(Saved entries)
* * * *
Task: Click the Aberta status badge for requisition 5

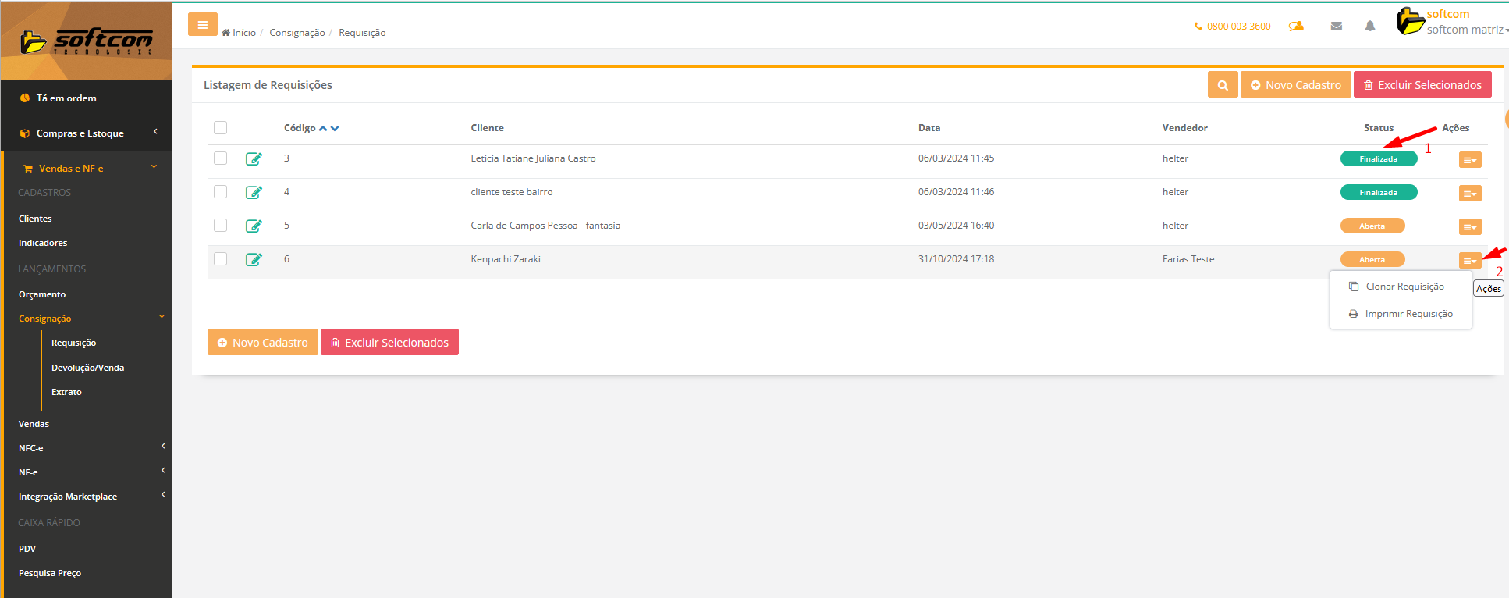Action: pyautogui.click(x=1372, y=226)
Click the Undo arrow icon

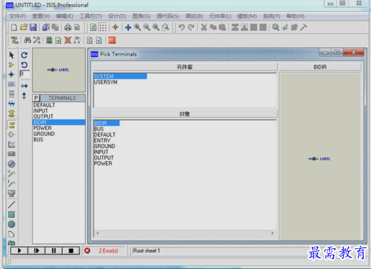[181, 27]
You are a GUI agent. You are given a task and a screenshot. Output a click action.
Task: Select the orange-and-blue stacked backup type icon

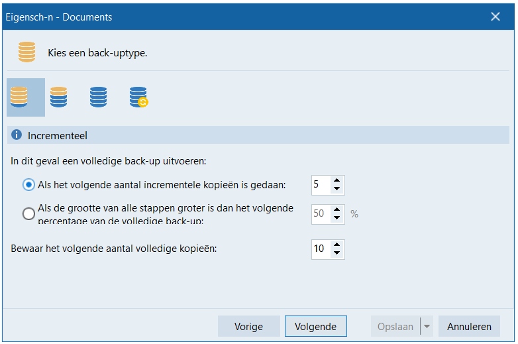tap(59, 97)
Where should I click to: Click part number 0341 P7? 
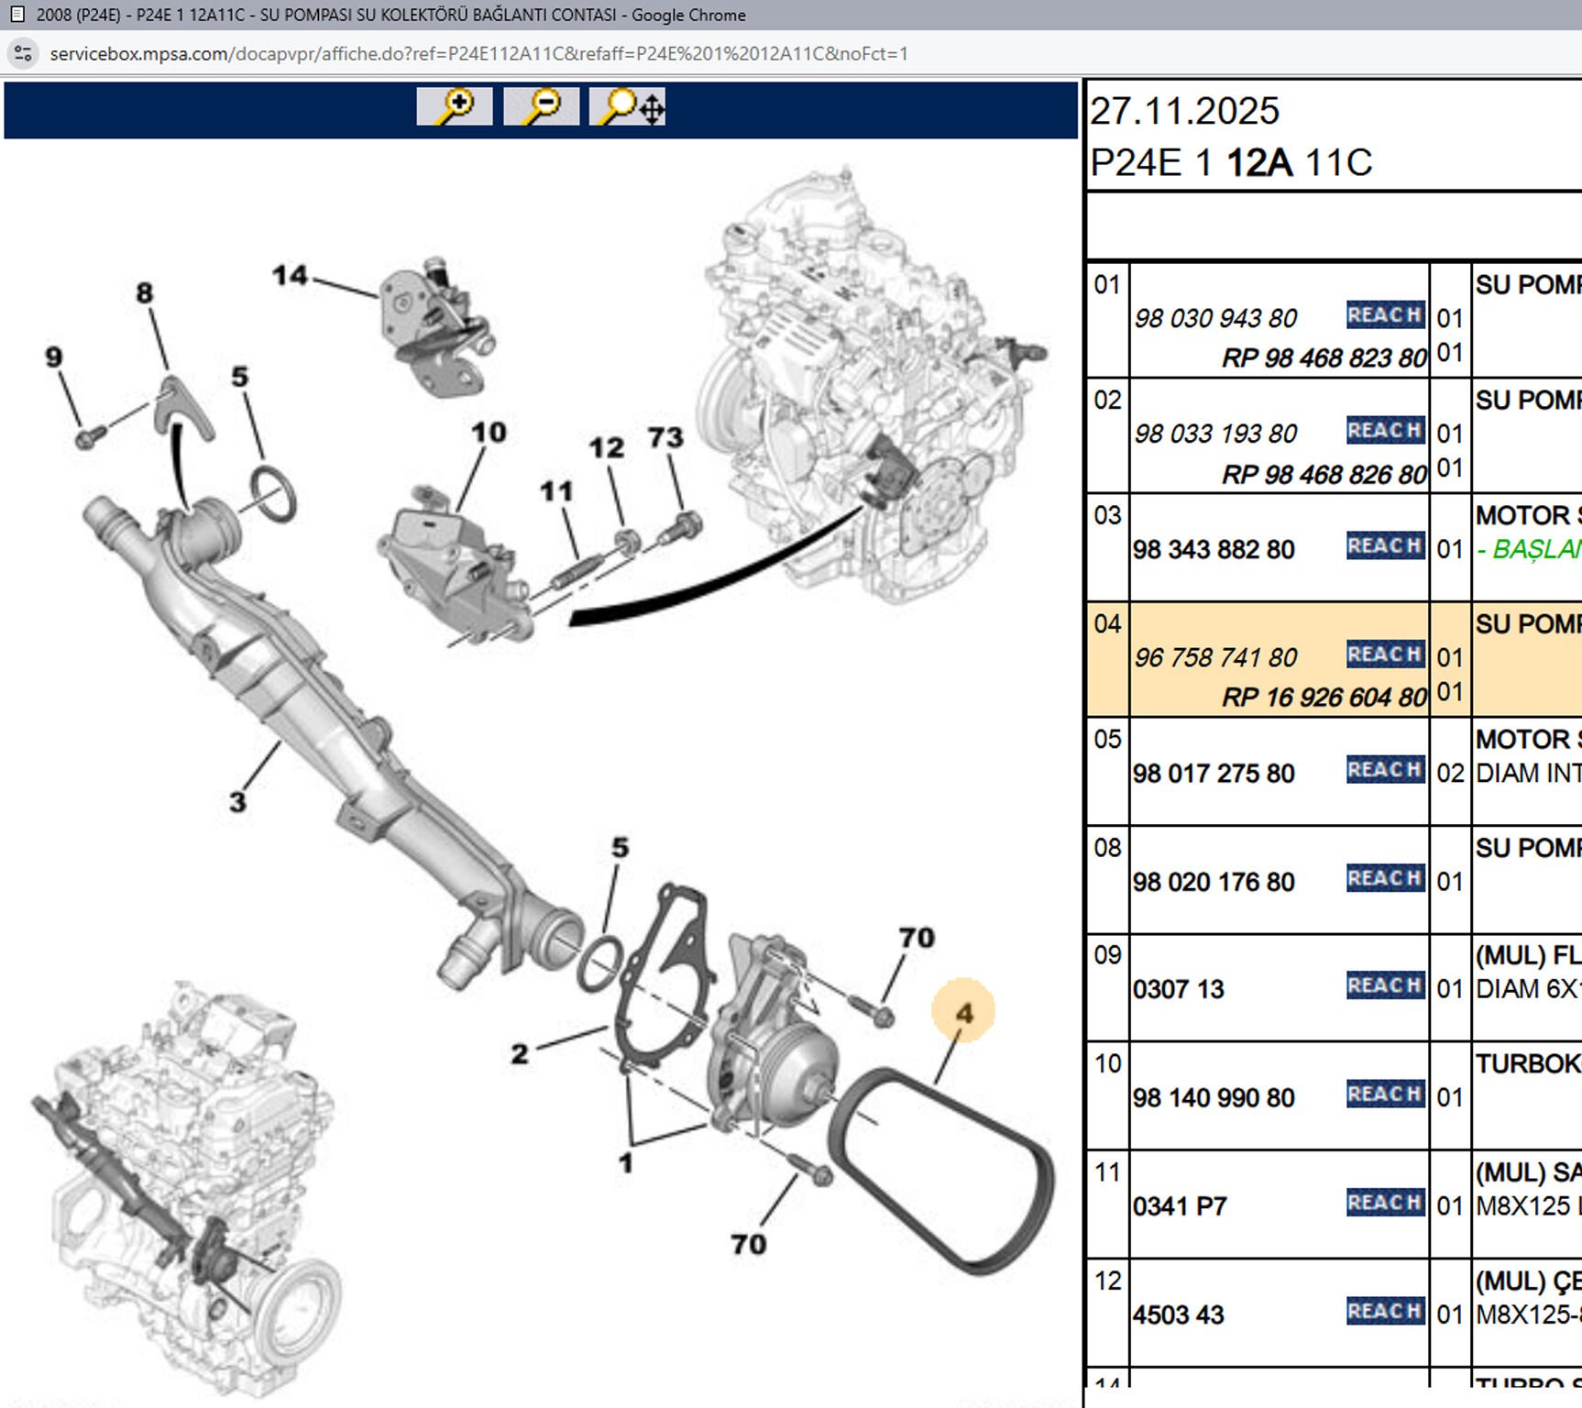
* * * *
- [Task prompt] The pictures stay out; repeat exactly the lines from the one with "Click the Undo arrow icon" to the end of the entries above, and nothing else.

- [Result of the exercise]
Click the Undo arrow icon

[181, 27]
You are a GUI agent. You are given a task and a screenshot. Output a click action.
Task: Select the orange-and-blue stacked backup type icon

tap(59, 97)
Where should I click to: Click part number 0341 P7? 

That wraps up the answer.